The opposition amendment fell. The minister’s response in Parliament was this: “We are aware that the decision in the LAML case raised concerns about the scope of local authority powers, and through the “Strengthening local democracy” consultation we have sought to better understand them. We have acted speedily to answer the immediate concerns raised by the case, so as to ensure that best value authorities can take part in insurance mutuals.

“As part of our commitment in the consultation, we are considering whether there are other cases in which existing local authority powers are not sufficient to enable them to improve services and achieve efficiencies. However, they are complex issues that need careful consideration. I assure the House that we are committed to such consideration following the recent consultation, but I am concerned that “power”, as it is expressed in the amendment, would not give councils the certainty that they need if they are to take part in mutual insurance. Indeed, the Court of Appeal judgment, which in a sense is at the root of the government amendments, indicated that any general power would be unlikely to provide local authorities with the necessary confidence to engage in mutual insurance and similar arrangements. We are introducing our amendments today to address that problem, but, as I have said, we are committed to considering other ideas that came forward in the consultation.”

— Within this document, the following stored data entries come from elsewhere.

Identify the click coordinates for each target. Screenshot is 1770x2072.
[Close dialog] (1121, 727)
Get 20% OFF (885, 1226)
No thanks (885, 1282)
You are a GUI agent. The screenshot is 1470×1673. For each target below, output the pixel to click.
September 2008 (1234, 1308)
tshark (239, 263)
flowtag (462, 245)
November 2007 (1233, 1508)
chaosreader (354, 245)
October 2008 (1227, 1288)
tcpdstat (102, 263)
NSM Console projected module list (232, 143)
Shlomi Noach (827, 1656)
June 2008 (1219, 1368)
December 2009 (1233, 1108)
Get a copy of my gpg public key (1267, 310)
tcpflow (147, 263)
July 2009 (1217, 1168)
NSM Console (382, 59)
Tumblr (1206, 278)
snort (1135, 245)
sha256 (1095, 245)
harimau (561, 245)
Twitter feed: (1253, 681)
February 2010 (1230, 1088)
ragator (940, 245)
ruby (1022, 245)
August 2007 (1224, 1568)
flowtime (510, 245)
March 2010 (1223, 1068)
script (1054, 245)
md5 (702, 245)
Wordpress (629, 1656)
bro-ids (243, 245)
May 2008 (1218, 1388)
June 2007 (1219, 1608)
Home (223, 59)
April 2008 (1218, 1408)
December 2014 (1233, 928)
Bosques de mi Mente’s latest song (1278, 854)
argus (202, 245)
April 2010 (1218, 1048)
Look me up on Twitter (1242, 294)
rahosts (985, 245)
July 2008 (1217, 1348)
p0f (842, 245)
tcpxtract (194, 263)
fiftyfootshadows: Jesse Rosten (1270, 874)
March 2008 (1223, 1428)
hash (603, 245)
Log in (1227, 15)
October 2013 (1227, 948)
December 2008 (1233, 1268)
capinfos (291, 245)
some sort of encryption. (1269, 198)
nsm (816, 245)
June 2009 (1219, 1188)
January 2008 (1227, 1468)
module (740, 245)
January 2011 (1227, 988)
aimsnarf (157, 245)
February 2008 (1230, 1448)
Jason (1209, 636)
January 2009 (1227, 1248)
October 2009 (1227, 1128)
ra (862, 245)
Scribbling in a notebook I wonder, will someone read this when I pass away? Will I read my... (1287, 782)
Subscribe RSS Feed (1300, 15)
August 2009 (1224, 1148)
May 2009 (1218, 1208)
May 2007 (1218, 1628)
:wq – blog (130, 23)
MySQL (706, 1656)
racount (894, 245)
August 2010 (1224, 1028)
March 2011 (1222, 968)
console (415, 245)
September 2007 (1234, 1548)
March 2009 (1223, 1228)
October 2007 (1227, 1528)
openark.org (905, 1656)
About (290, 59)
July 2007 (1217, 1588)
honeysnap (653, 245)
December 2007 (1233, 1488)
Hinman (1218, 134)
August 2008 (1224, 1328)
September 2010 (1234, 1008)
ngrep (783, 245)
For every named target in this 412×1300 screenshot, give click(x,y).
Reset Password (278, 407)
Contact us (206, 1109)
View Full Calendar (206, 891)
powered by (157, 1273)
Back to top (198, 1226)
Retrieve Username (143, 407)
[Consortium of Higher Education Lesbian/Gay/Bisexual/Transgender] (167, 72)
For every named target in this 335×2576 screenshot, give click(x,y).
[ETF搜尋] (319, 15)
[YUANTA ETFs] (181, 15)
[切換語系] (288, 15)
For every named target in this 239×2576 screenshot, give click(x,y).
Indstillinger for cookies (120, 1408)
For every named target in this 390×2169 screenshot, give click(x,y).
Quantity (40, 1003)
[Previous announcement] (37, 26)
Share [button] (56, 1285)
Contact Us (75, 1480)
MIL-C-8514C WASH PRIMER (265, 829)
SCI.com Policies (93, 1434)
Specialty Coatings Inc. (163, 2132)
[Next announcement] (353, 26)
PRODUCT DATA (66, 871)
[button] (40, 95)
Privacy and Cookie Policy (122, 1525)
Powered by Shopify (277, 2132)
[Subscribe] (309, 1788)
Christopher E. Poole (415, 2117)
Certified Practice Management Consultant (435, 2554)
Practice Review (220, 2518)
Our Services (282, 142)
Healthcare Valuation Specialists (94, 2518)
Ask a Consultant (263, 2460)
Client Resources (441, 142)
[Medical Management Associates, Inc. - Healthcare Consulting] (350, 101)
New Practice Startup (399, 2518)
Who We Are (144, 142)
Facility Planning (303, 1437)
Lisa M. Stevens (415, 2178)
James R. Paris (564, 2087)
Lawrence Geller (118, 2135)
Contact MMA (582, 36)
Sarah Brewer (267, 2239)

We do not know what the minister thought was wrong with the Conservative clause. The Strengthening Local Democracy” consultation, which closed on 2 October 2009, also said that that “changing the well-being power or introducing another form of general power would not be certain to ensure local authorities could engage in mutual insurance arrangements”.  

Nothing is certain in this life, of course, but this claptrap means one of three things: the CLG legal team have told the minister that it is impossible to draft legislation conferring a general power of competence, neither ministers nor the CLG trust the courts, or the government wants to hit the thing into the long grass. The other possibility is that all three are the case.

And, sadly, the consultation paper reiterated the old refrain: “Tell us what new powers you need and we will think about granting them.” This will get the same answer: “We don’t know what we will want to do in the future because we haven’t thought of it yet”.

This is as sterile as the other exchange, in which central government whinges that insufficient use is being made of section 2, as though it was a special toy that we had been given for Christmas, and local government says that it is using it all the time but that the whole point is that it should not have to worry about such things any more.

Next, the government will announce their response to comments made in consultation. It will not matter much what it is, because the chances of further legislation this side of the election are remote, and, whoever wins, there will be a new minister, and a new white paper, and time will pass. Meanwhile the pessimists (who evidently include the CLG) and the optimists will offer their different opinions, and the well-being powers will limp wounded into an uncertain future.